Barbara Grizzuti Harrison

One of my favorite spring rituals is setting up the front porch for warm weather living.  This year, I looked at the porch furniture coming out of storage and suddenly felt I had it all wrong.  I decided to move everything around.  Do you ever do this?   I really love the new design so much more and can’t figure out how I didn’t set it up this way all along.  The porch seems more spacious.  The conversation easier.  Movement around the porch smoother.  There is much more of the pretty outdoor rug, my design starting point, to see and enjoy.  I even had room to add a bar area!  It’s not a huge space but it lives big.  I had to laugh, as I sat on my “newly” designed porch reading the latest Architectural Digest issue, when the words of Bunny Williams, a favorite designer, jumped out at me:  “I get so upset when people ask what’s new in decorating? Just take what you have and make it look new.”  Point well taken Bunny!

You can read about how I first created an outdoor room on the front porch here.  Tour the redesigned space and let me know which version of the porch you like more. But don’t  be seduced by those gorgeous blue hydrangeas on the old porch….They’ll be making another appearance at a porch near you, soon!

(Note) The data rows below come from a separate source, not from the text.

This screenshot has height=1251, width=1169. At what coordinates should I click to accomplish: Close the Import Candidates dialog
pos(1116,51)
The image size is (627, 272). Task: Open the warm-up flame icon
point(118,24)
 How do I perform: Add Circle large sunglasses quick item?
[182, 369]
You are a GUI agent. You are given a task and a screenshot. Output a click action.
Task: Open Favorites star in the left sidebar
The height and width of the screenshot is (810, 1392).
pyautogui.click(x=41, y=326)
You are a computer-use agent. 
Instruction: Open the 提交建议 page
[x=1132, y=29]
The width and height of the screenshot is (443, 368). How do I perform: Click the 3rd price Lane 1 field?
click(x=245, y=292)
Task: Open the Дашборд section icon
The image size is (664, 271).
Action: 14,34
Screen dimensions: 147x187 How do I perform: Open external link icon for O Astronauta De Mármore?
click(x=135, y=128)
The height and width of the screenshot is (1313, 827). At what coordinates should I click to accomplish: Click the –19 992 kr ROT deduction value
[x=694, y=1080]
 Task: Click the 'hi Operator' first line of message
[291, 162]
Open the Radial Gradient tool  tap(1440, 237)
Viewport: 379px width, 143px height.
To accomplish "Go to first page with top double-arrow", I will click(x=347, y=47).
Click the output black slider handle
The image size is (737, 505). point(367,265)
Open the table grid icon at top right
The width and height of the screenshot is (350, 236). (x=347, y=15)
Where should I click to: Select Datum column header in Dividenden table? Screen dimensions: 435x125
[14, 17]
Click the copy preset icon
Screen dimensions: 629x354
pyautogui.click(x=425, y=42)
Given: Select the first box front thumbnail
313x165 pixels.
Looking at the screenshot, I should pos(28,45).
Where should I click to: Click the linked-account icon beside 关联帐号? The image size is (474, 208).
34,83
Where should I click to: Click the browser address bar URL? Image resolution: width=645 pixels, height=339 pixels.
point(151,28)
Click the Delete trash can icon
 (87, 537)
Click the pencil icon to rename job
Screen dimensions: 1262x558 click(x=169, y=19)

One of the biggest changes I made was moving this console table previously used as a room divider to the focal point of the porch. The plate rack with its bird house and green tole garden plate was already on the wall. It makes so much more sense to put the console there. The lanterns and urn are the same as when the table was on the side of the porch. Now they really all work together. The table is also in the middle of the seating area and can be used to serve food when entertaining on the porch.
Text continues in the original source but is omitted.